Jozef Deleu (1937) is dichter, prozaïst, essayist en bloemlezer van onder meer Nieuw Groot Verzenboek. Als stichter en gewezen hoofdredacteur van het cultureel tijdschrift Ons Erfdeel (nu de lage landen) is hij het cultureel geweten van Vlaanderen. In 2020 kreeg hij de Arkprijs van het Vrije Woord en als de enige redacteur van het Het Liegend Konijn, tijdschrift voor hedendaagse Nederlandstalige poëzie, houdt hij de pols aan de poëzie en de sameleving. Als startschot van de Zomerreeks Samenleving & Poëzie, een initiatief van Samenleving & Politiek in samenwerking met het Poëziecentrum, geeft hij ons zijn diagnose over poëzie in onze samenleving. Interview door Victor Debeerst - Samenleving & Politiek.

Een politiek maandblad dat een poëziereeks doet, het is niet meteen voor de hand liggend. Wat denkt u daarvan?

“Politiek die vernieuwend wil zijn, mag beschouwing en diepgang niet uit de weg gaan. Een reeks over poëzie kan vluchtigheid en oppervlakkigheid afremmen. Politiek zonder aandacht voor cultuur heeft geen toekomst.”

Welke plaats neemt poëzie in onze samenleving in? 

“De samenleving wordt gedreven door haast en succes. Er valt geen tijd te verliezen aan woorden die niet meteen bruikbaar en wervend zijn. Bezinning en wijsheid worden in die sfeer als hinderlijk beschouwd. De poëzie heeft nauwelijks een plek in de samenleving van nu en dat vind ik zeer betreurenswaardig.”

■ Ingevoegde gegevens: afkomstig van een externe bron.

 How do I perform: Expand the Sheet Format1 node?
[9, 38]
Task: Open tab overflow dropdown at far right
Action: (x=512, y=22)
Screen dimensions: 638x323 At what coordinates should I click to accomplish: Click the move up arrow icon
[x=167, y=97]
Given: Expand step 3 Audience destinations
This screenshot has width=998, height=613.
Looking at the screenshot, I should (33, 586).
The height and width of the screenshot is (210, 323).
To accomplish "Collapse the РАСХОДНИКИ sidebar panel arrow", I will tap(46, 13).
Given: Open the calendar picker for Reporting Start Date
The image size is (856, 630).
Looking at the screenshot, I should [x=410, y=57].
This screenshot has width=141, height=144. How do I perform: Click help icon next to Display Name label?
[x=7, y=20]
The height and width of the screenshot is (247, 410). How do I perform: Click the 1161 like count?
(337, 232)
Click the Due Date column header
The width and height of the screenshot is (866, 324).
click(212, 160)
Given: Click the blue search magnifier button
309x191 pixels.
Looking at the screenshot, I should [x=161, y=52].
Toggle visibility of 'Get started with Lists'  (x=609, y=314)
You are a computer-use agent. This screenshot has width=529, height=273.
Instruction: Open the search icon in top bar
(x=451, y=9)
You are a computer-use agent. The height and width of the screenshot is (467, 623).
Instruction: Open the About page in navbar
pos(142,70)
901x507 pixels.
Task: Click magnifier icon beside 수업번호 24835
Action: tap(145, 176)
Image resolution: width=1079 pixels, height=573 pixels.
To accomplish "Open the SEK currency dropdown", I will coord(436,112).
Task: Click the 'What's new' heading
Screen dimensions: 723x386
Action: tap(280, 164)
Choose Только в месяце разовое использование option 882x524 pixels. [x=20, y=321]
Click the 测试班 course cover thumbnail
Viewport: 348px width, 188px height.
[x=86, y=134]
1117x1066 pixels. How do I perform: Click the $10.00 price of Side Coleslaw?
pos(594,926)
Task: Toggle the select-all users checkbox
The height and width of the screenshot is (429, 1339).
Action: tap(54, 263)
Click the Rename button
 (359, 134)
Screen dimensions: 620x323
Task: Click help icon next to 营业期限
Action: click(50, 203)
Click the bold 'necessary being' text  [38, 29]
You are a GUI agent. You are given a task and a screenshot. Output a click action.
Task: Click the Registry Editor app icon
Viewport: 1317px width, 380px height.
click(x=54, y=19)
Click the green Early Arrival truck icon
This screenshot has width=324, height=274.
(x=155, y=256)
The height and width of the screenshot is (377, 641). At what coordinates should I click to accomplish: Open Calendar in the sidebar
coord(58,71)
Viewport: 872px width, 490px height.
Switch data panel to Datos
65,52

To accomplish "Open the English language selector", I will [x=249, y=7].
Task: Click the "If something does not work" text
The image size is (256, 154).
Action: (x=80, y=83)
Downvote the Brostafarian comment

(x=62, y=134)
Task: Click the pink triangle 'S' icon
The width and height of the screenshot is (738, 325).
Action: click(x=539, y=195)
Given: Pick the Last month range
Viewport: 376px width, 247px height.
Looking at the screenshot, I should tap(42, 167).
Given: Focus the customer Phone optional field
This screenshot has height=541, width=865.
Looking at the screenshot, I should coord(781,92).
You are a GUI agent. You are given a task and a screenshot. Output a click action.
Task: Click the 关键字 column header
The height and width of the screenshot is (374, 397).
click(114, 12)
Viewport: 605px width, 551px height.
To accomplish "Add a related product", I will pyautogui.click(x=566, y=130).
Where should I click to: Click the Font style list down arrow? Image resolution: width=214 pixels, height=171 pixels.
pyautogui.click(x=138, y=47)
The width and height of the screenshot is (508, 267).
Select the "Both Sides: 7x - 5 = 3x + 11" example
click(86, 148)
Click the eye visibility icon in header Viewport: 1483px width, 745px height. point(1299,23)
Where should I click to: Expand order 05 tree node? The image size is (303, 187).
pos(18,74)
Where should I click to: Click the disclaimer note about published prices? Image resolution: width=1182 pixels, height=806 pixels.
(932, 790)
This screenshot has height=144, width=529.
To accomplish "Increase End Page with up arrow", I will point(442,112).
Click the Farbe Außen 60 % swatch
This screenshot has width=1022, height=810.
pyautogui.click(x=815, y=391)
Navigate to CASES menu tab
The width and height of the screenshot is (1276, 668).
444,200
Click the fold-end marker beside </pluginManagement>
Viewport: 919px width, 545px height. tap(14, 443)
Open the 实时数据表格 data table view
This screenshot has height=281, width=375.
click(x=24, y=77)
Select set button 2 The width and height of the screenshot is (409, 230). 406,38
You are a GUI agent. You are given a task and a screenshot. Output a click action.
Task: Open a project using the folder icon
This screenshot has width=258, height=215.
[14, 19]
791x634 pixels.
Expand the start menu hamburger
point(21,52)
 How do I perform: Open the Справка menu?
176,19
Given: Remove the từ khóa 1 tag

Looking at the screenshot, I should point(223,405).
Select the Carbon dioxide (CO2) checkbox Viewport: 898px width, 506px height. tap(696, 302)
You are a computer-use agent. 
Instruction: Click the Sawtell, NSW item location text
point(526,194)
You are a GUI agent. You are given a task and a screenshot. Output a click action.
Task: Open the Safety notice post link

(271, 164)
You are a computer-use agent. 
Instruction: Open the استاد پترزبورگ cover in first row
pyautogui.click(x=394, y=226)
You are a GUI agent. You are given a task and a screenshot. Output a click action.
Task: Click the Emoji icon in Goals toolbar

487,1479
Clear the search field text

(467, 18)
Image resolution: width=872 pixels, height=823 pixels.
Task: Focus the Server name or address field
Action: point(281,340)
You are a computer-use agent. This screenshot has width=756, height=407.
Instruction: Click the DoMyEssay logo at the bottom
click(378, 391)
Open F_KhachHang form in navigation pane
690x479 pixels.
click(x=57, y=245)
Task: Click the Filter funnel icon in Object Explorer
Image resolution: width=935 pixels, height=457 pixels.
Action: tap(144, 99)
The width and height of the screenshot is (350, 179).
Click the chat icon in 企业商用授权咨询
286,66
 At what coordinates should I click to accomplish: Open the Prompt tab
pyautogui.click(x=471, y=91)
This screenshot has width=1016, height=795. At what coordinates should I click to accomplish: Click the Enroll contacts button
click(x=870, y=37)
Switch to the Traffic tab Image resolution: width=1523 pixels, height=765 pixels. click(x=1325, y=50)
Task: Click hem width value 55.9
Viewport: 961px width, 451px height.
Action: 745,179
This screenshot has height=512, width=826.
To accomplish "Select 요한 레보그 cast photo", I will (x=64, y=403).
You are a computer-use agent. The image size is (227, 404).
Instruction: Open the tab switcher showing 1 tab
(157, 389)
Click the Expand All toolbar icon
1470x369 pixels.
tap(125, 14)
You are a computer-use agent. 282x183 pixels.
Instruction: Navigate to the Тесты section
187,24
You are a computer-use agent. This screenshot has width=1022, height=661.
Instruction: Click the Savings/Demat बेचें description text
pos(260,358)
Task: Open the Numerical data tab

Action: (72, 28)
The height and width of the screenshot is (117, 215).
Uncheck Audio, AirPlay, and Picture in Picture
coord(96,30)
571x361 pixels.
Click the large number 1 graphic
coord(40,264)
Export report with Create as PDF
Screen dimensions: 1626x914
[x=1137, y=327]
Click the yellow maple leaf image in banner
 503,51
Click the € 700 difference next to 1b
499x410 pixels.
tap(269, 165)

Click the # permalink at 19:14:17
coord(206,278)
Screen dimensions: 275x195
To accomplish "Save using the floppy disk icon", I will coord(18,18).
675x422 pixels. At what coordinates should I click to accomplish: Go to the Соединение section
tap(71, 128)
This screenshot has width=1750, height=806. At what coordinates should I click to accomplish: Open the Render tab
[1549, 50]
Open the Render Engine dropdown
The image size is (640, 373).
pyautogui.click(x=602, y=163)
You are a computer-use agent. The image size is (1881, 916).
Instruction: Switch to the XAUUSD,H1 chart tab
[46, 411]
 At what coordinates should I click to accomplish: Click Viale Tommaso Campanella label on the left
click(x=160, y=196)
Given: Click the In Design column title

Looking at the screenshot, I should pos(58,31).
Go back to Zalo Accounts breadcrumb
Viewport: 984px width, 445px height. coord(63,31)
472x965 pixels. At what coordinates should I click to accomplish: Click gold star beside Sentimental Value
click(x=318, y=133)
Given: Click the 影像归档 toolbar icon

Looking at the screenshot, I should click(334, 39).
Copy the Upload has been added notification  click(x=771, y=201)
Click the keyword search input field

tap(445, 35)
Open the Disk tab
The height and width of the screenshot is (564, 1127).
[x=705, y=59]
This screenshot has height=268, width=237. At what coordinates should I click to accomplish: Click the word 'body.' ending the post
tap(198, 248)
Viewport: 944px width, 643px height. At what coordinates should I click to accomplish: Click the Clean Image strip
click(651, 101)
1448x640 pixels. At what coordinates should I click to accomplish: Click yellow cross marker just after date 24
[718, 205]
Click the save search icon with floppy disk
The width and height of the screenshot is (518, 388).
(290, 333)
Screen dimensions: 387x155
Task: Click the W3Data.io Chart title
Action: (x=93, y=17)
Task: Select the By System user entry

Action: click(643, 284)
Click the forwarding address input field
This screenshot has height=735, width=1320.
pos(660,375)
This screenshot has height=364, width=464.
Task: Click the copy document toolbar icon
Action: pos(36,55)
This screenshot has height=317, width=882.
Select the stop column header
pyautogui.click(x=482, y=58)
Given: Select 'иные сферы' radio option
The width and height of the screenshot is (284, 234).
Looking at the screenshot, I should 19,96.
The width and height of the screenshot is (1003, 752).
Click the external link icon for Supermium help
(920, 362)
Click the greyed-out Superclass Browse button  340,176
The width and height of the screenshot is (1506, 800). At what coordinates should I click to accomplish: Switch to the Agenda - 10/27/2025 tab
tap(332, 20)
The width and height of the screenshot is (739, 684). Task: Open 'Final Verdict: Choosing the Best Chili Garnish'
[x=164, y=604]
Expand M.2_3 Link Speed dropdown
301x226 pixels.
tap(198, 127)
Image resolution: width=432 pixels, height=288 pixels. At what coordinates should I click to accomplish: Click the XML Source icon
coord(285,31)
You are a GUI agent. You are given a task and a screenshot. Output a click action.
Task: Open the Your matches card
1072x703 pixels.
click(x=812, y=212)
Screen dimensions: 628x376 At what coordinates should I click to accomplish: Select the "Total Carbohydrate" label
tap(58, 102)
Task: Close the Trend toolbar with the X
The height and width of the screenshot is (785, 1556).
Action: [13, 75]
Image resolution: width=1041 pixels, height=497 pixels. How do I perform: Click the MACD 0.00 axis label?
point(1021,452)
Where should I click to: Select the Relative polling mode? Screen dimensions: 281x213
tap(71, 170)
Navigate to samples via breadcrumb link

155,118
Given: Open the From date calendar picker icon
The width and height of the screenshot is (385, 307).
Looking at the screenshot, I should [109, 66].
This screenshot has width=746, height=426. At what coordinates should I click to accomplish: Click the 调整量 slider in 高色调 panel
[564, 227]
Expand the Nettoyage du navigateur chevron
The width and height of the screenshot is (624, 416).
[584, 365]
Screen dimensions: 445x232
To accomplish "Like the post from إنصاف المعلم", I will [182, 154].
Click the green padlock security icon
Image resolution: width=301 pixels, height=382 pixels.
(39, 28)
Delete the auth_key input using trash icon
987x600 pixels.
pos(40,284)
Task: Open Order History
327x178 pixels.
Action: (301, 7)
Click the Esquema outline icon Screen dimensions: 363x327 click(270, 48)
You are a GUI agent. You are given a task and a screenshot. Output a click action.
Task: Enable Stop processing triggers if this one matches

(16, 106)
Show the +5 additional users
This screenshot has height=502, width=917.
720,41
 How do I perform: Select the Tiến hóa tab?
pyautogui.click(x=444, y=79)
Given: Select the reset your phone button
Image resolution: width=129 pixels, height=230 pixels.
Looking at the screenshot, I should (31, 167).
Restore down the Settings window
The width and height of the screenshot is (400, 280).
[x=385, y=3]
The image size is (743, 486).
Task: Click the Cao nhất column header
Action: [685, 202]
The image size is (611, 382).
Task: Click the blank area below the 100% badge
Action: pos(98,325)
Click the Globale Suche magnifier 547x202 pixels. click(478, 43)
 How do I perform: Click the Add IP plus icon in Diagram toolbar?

Was die krimpende plek voor poëzie ook merkbaar tijdens de pandemie?

“De pandemie heeft veel mensen op zichzelf teruggeworpen. De eenzaamheid heeft schrijnende vormen aangenomen. Ook de armoede is toegenomen. Voor zover ik dat als redacteur van het poëzietijdschrift Het Liegend Konijn kan vaststellen, wordt er veel geschreven. Mensen zoeken de gepaste woorden om zich te uiten over hun onzekerheden en aspiraties. Wat ze schrijven is niet altijd poëzie geworden bij gebrek aan métier, maar het geeft wel een beeld van de heersende verwarring en eenzaamheid. Dat zijn bekende ervaringen, maar ze worden nu duidelijker uitgesproken.”

De samenleving is ‘thuislozer’ geworden.

 

Wat zijn zo de dingen die u het meest opvallen als redacteur en samensteller van verschillende bloemlezingen?

“De samenleving is ‘thuislozer’ geworden. De behoefte aan een thuis en vooral het ontbreken ervan, wordt scherper dan ooit ervaren. Jonge dichters geven stem aan deze ‘thuisloosheid’. Ze revolteren ertegen en dat is al jaren aan de gang, in  toenemende mate.”

Hoe gaan dichters om met wat er zich in een samenleving afspeelt?

“Dichters ‘voorvoelen’ wat er in de maatschappij leeft. Nog voor de problemen zich breed gaan uiten, hebben ze vaak al voorspeld wat er te gebeuren staat. Poëzie staat niet buiten het leven en de maatschappij. Poëzie is een uiting van de diepmenselijke behoefte om gehoord te worden. Dichters zijn per definitie tegendraads en dat is ook noodzakelijk.”

Er is veel aandacht de dag van vandaag voor wie er spreekt en welke perspectieven er aan het bod komen in poëzie. Dan gaat dit vooral over gender, etnische afkomst en andere minderhedenstemmen. Maar wordt in dat debat de stem van bijvoorbeeld de arbeider, de Deliverookoerier en de kuishulp niet ontzien?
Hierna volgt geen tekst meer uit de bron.